Not so long ago moving inland was seen as a universal panacea for manufacturers worried by rising wages and land costs in China's coastal regions.
But after sampling life in China's interior, some Hong Kong-based factory owners say that the pool of available labour is shrinking in many interior cities as well. When lower standards of quality and higher transport costs are mixed in, inland regions look less and less like the manufacturing paradise some people thought they would be.
Willie Fung Wai-yiu, chairman of Top Form International, the world's biggest contract brassiere maker, said wages at the company's inland factory in Longnan county, Jiangxi province, have risen at least 35 per cent in the past 18 months.

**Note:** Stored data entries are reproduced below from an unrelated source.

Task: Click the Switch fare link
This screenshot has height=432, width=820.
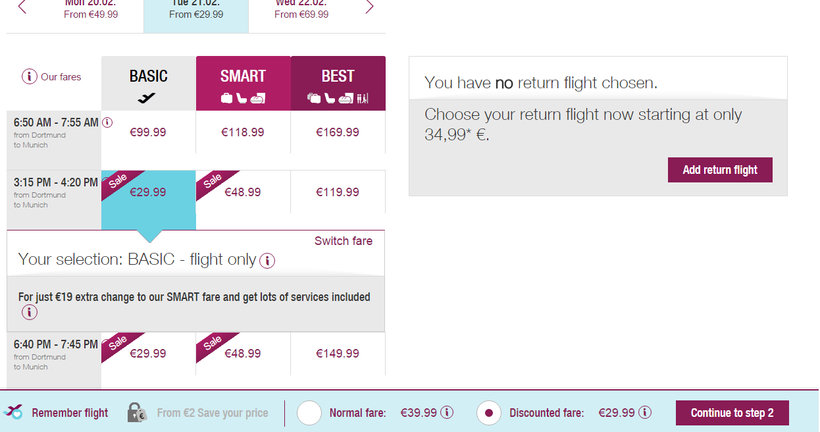Action: pyautogui.click(x=344, y=241)
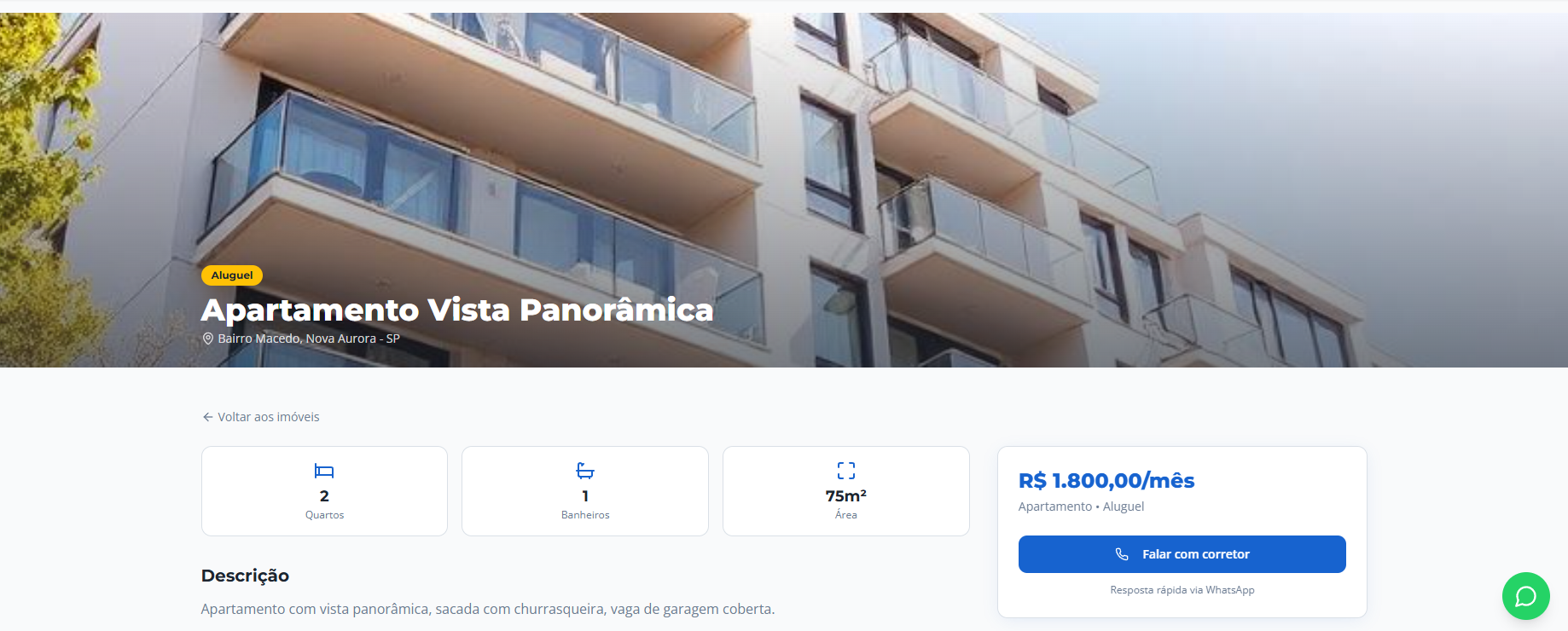Image resolution: width=1568 pixels, height=631 pixels.
Task: Click the back arrow icon beside Voltar
Action: [207, 417]
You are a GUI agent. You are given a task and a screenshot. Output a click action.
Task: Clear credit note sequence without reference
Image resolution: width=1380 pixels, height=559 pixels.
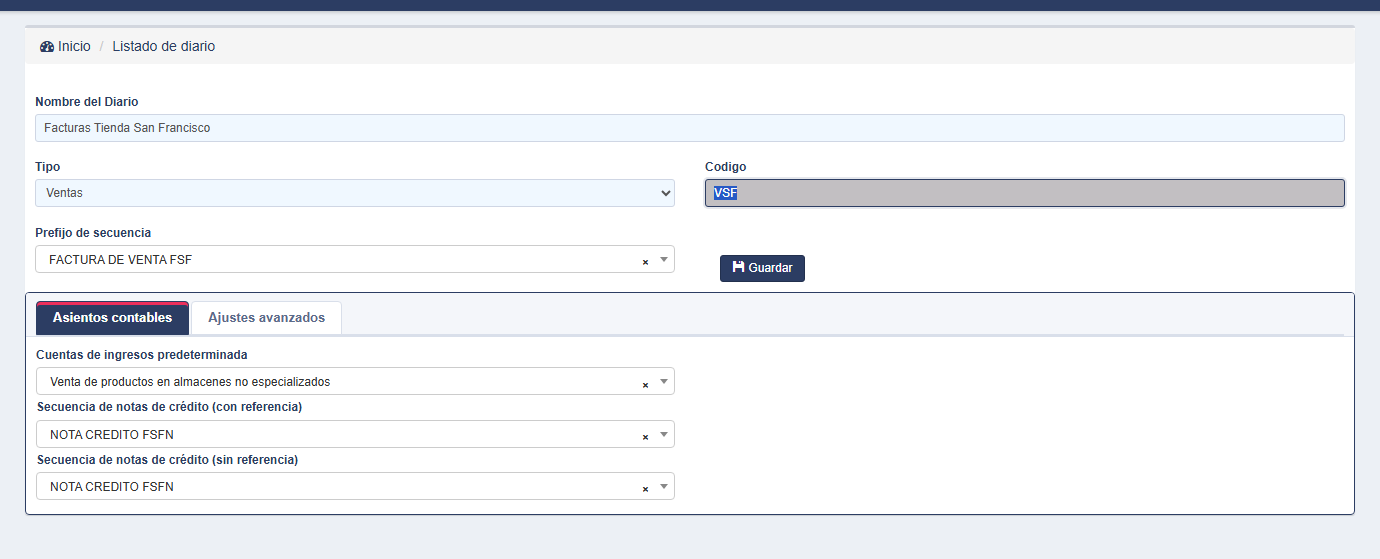[645, 488]
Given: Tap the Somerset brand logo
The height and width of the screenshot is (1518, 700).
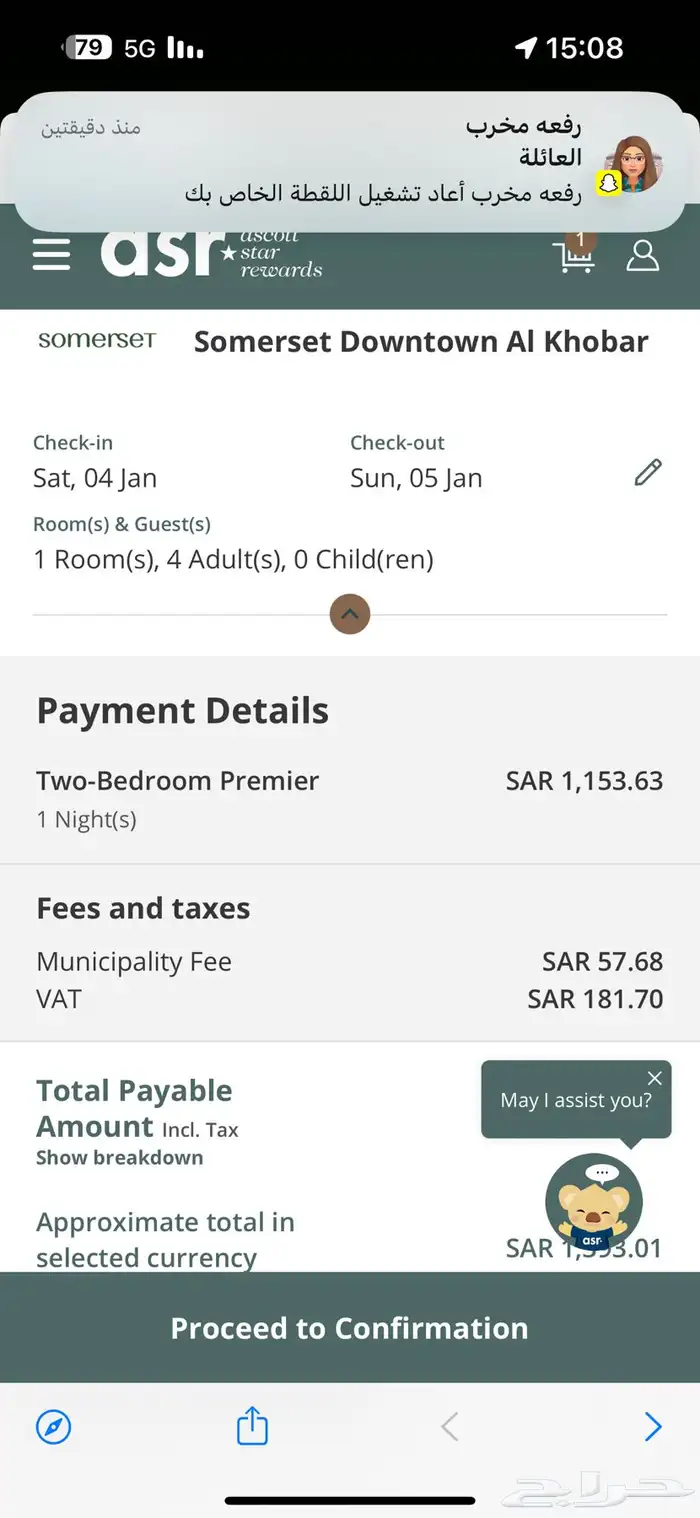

'Three years ago, when we advertised for 50 workers, hundreds of people lined up outside the gates,' Mr Fung said. 'Today, you get one or two dozen. That makes you think, what will happen in two years' time?'
Only three years ago Guangdong had more labour than it needed, but the situation changed very quickly. 'We'll be repeating the problems we saw in Guangdong. We've seen it happen in Hong Kong, then Guangdong and now it's starting to happen even in Jiangxi,' Mr Fung said.
Tak Shun Technology Group, a Hong Kong-listed manufacturer of electronic calculators, found its expansion in the northern province of Henan far from smooth. The company opened a factory in Huaxian county in February last year.